The freezing current bit into every cut and bruise like needles, but I stayed under until the worst of the blood and dust and grit had been carried away downstream.

It wasn't enough to kill the iron smell that lingered on me, but at least I wouldn't track half the south district into the house.

Only then did I walk the last stretch home.

I pushed the door open as quietly as I could, every muscle still screaming, every step heavy with exhaustion. I just wanted the bed. Just wanted to close my eyes and let the world disappear for a few hours.

I expected Sylvie to be sprawled across the mattress like always — arms and legs everywhere, green hair fanned out like wild grass, snoring softly with her mouth half-open.

But she wasn't.

The plate of food I'd left for her sat on the little table, mostly untouched. She'd eaten maybe a few bites and saved the rest. For me.

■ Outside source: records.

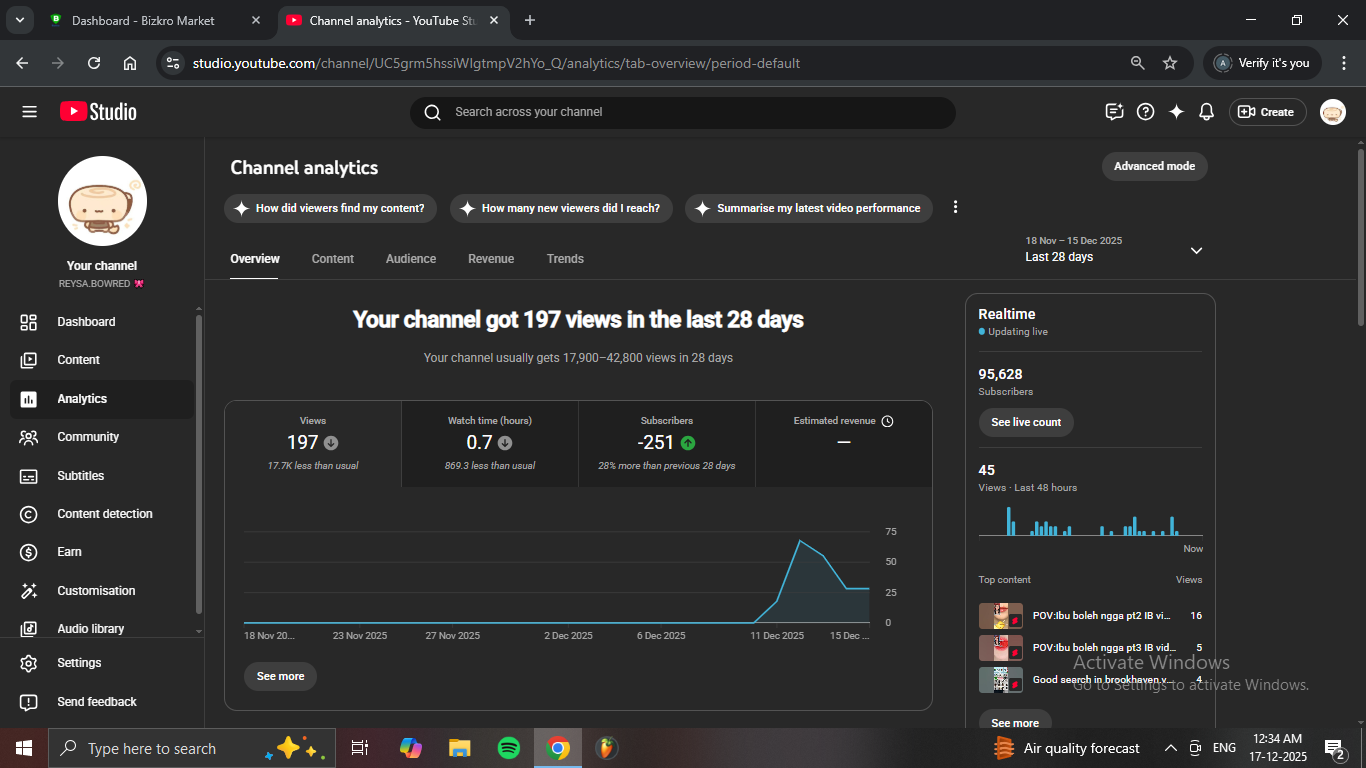
Task: Click the notifications bell icon
Action: (1206, 112)
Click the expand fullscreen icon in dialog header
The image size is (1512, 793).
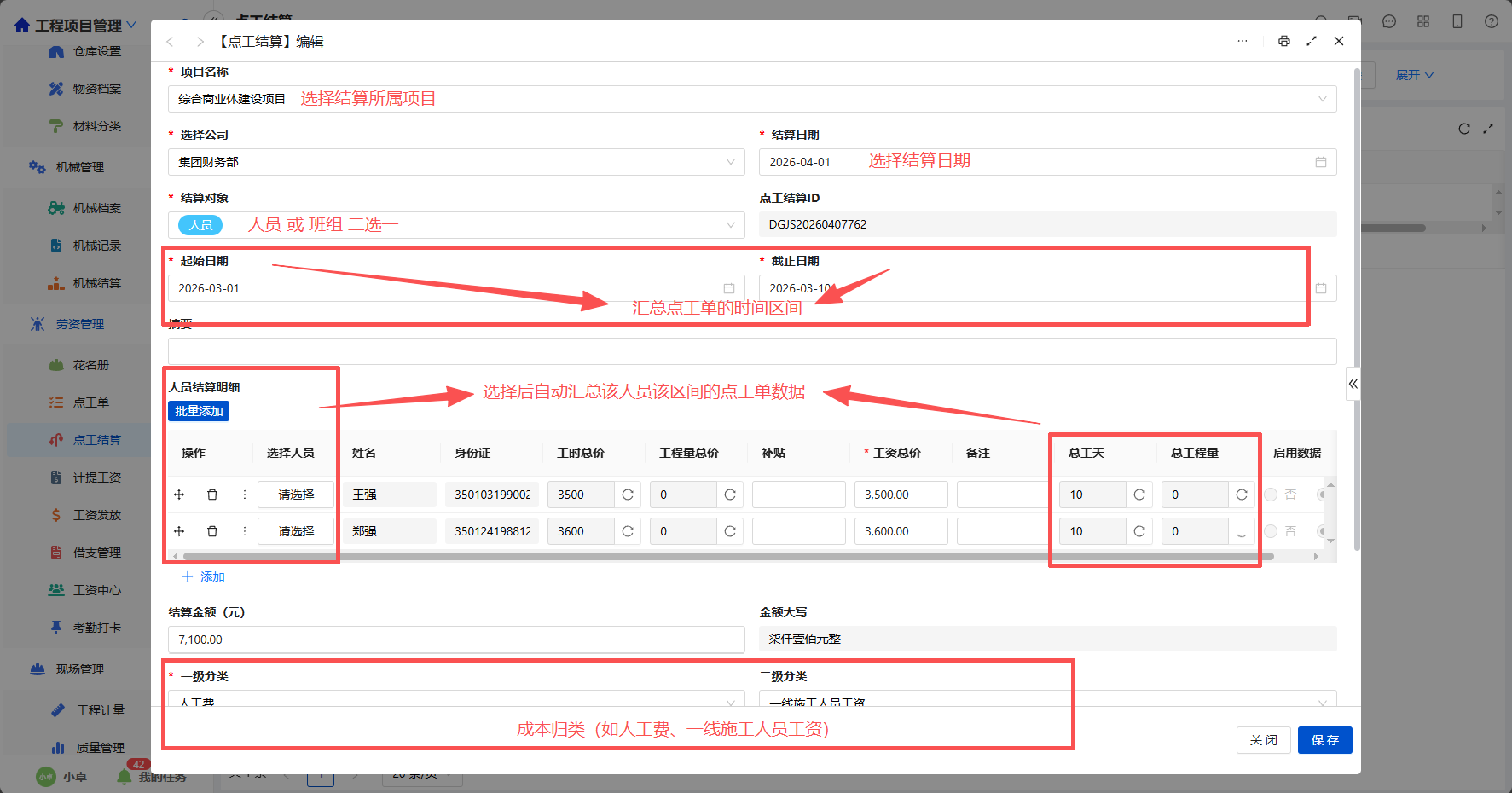tap(1312, 41)
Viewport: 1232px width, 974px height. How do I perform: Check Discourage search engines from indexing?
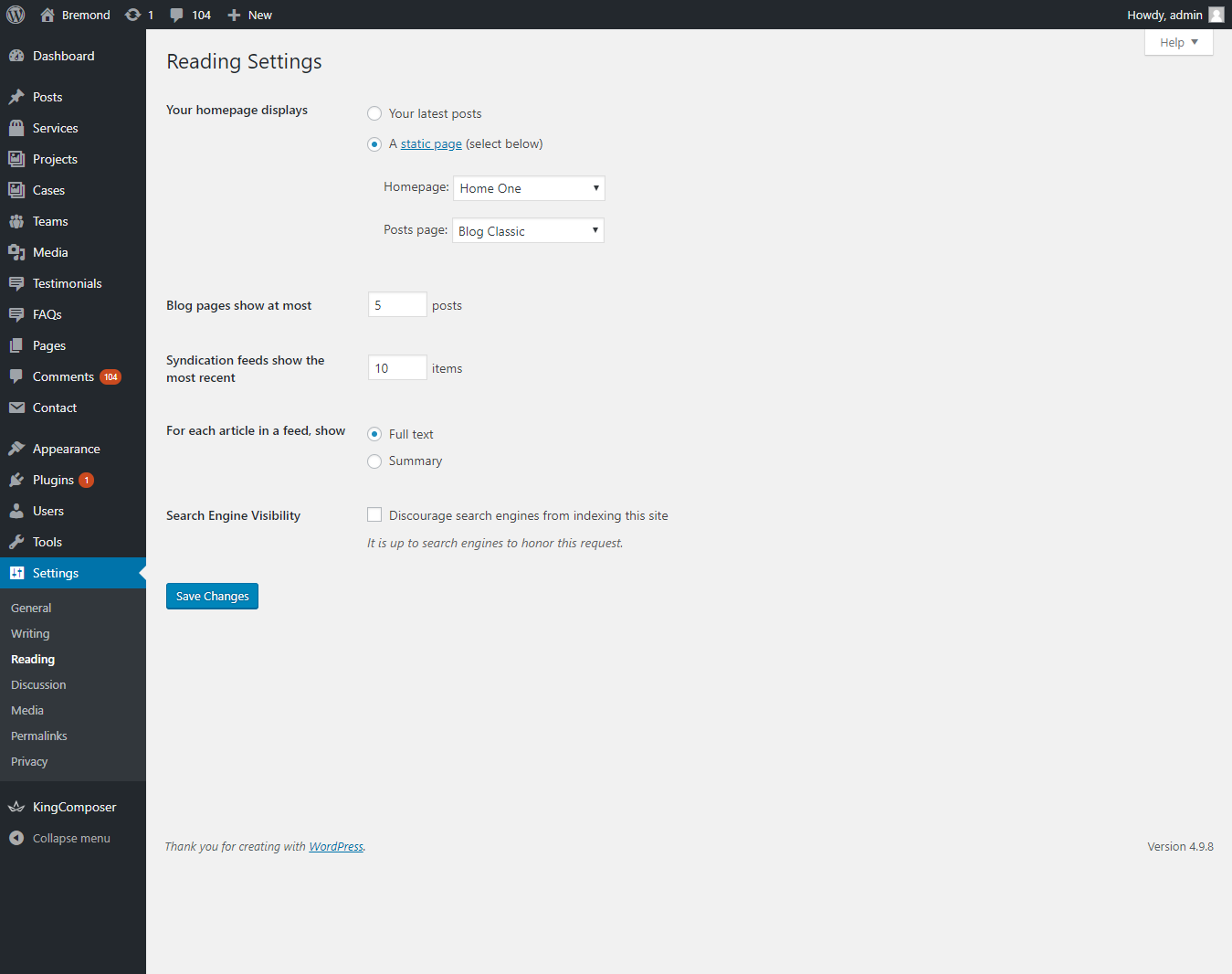[x=374, y=515]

That simple, quiet thought hit me harder than any punch Ragnar had landed all night. My chest squeezed so tight I almost couldn't breathe.

And there she was.

Not sprawled. Not careless. She was sitting up in the chair facing the door, little body slumped forward, chin resting on her folded arms, fighting sleep just so she could be the first thing I saw when I came home.

Her green hair fell across one cheek like silk, and every few seconds her head would nod, then jerk back up, stubborn even in exhaustion.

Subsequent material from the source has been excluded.